• **Aim**: Set down word for word the items from the line that contains "The width and" through the line that contains "[x=1077, y=525]", both included. Omit the pictures.

• **Items**:
⁂
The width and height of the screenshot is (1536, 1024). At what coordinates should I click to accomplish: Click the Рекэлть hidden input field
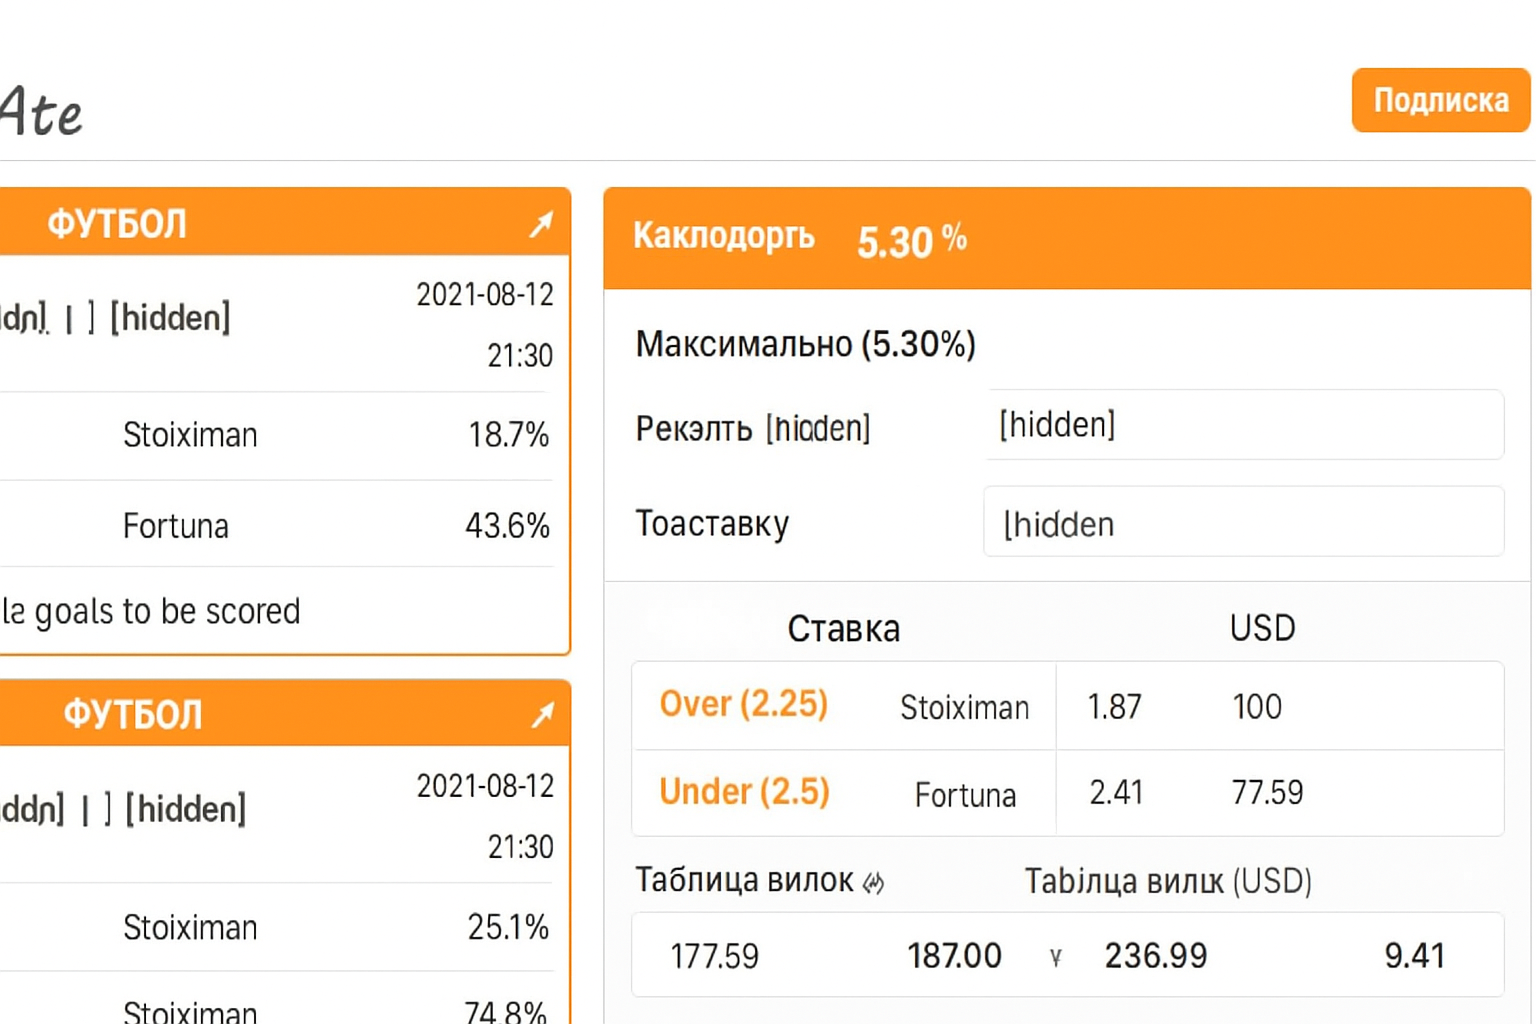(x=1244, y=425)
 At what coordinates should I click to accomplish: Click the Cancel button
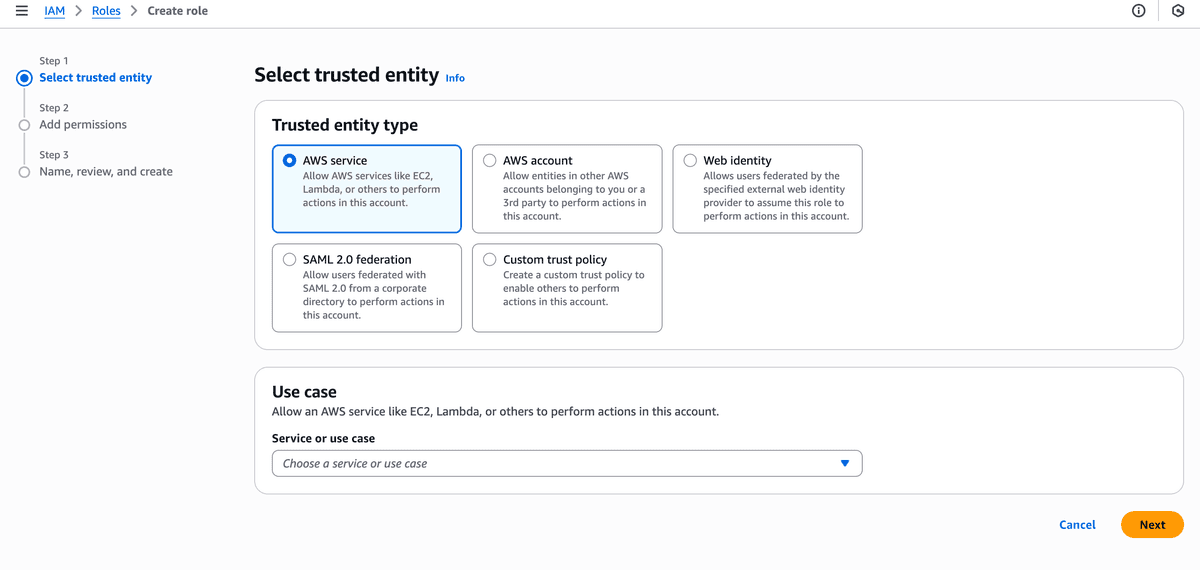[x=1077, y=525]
⁂
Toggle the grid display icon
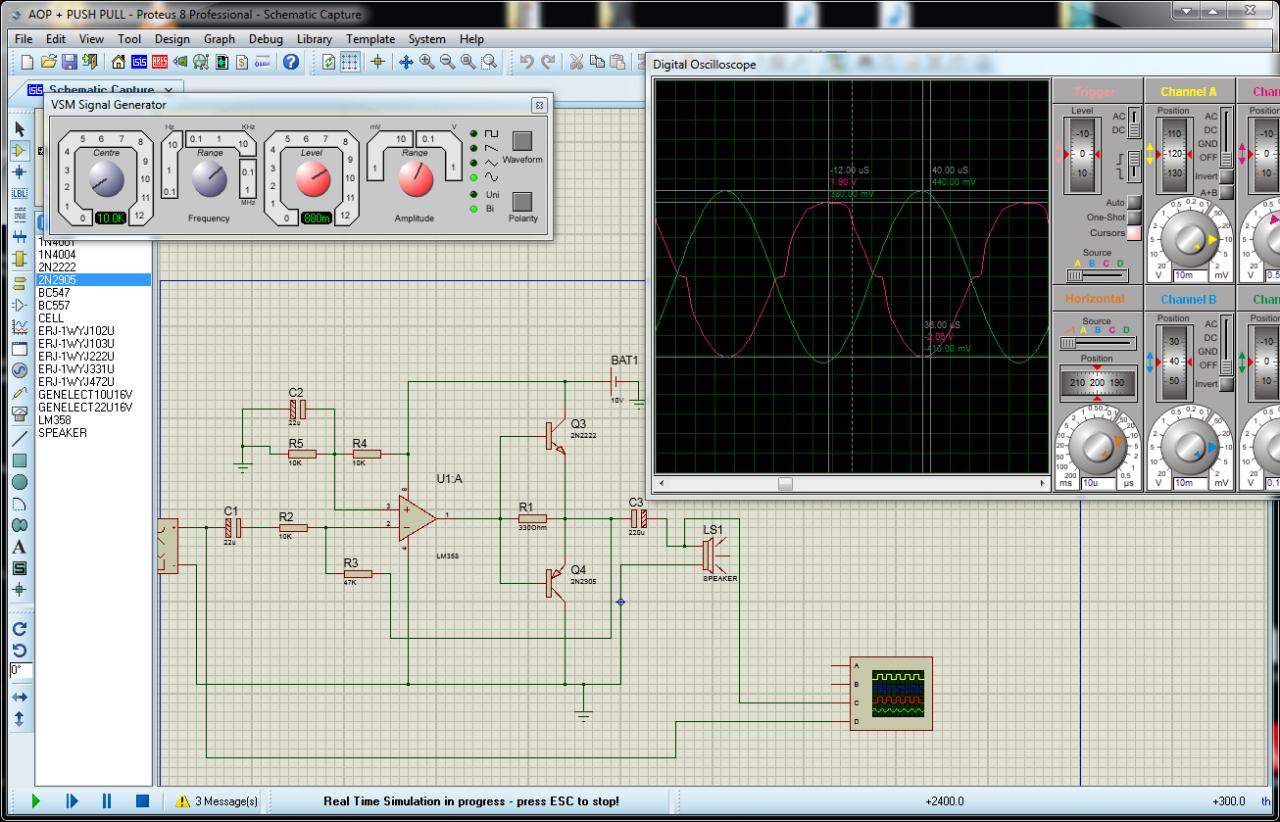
⁂
• **Solution for this problem**:
The width and height of the screenshot is (1536, 1024). At what coordinates should I click to accomplish: Click the Рекэлть hidden input field
(x=1244, y=425)
 At what coordinates should I click to accomplish: Click the Cancel button
[x=1077, y=525]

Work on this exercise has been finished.